If pandemic-related disruption drove the 2020 overdose spike, the return to normal life seems like a plausible explanation for subsequent decreases, although the death toll was still about 14 percent higher in 2024 than it was in 2019. University of North Carolina drug researcher Nabarun Dasgupta and his colleagues have suggested other possible factors, including wider availability of naloxone, an opioid antagonist that quickly reverses overdoses, and depletion of the vulnerable population due to prior deaths.

Dasgupta et al. deemed it "unlikely" that attempts to block the drug supply—the solution favored by Trump and Biden, echoing a long line of politicians—had played a significant role in reducing overdoses. That explanation, they noted, was inconsistent with the falling retail prices they had observed.

That observation suggests the error of assuming that overdose trends can be explained by any given president's zeal in prosecuting the war on drugs. Prohibition creates a powerful financial incentive for supplying Americans with the drugs that they want, and there are many ways to accomplish that. It is therefore unrealistic to expect that stepped-up enforcement will have a noticeable and lasting impact on the drug supply. So even if Eric Trump did not get his dates mixed up, his causal claim would be implausible.

Another obvious problem with Eric Trump's claim is that the traffic his father is trying to disrupt by "blowing the shit out of those boats" involves cocaine rather than fentanyl, which is generally transported in small packages over land, across the border with Mexico. The president himself is confused on this point. "The boats get hit, and you see that fentanyl all over the ocean," Trump erroneously claimed at a press conference in October.

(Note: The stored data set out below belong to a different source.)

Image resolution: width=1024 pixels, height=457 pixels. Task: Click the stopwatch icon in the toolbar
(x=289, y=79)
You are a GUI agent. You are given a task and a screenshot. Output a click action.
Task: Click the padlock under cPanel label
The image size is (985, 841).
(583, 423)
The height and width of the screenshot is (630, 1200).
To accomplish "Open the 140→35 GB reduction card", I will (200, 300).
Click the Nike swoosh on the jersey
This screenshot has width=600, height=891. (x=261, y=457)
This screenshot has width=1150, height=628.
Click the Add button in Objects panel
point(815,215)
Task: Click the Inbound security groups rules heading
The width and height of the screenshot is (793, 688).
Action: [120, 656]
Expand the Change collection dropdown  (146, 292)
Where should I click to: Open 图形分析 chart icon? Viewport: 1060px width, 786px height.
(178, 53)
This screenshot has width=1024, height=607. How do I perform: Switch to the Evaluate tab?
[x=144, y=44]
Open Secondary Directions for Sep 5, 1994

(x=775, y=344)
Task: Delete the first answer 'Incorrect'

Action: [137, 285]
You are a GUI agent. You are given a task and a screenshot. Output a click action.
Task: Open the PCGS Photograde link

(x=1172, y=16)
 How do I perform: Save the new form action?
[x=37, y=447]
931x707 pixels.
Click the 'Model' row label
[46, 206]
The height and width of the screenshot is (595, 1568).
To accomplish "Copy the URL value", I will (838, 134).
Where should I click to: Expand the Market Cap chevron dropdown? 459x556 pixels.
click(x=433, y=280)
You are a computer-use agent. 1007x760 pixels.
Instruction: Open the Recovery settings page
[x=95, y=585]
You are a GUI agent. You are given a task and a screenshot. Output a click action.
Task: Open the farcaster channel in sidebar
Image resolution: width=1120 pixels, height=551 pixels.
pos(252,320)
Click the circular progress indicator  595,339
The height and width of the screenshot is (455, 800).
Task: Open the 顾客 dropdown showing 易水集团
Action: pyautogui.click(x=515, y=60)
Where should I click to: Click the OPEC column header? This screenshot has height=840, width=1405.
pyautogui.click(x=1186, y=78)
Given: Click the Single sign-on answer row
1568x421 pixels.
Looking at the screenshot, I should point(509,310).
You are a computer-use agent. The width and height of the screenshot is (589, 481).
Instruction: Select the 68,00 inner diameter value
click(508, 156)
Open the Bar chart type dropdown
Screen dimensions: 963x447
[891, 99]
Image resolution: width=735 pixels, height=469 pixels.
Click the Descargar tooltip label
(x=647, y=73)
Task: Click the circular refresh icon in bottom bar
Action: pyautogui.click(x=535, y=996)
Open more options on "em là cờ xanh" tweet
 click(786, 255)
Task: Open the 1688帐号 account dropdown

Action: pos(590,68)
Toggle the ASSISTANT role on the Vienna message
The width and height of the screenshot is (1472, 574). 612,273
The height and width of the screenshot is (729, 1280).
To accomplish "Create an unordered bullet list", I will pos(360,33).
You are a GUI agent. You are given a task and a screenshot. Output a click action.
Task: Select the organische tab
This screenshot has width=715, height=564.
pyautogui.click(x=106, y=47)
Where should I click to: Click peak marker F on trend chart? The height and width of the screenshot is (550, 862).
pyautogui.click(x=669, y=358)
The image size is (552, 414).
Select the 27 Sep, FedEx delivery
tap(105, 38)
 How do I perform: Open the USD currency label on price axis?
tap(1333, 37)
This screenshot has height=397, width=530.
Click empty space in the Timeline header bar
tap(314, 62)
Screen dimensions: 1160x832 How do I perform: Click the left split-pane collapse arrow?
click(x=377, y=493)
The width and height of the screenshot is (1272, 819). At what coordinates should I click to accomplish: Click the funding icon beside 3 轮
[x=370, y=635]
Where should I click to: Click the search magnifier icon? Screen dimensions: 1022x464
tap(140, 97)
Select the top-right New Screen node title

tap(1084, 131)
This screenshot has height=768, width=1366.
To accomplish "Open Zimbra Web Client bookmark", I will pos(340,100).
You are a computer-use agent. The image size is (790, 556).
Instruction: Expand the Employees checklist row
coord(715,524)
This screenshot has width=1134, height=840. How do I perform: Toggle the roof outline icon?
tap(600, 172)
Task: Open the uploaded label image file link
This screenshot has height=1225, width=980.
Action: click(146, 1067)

Based on that mistaken belief and a couple of other demonstrably false assumptions, Trump has repeatedly asserted that he saves "25,000 American lives" every time he bombs one of those boats. As of January 10, his deadly military campaign against cocaine couriers had destroyed 36 vessels, killing 123 people. So according to Trump's math, he has already prevented 900,000 U.S. drug deaths—11 times the total recorded in 2024. That is even more impressive than the reduction that Eric Trump credited to his father, which was at least mathematically possible if you ignored the temporal difficulties.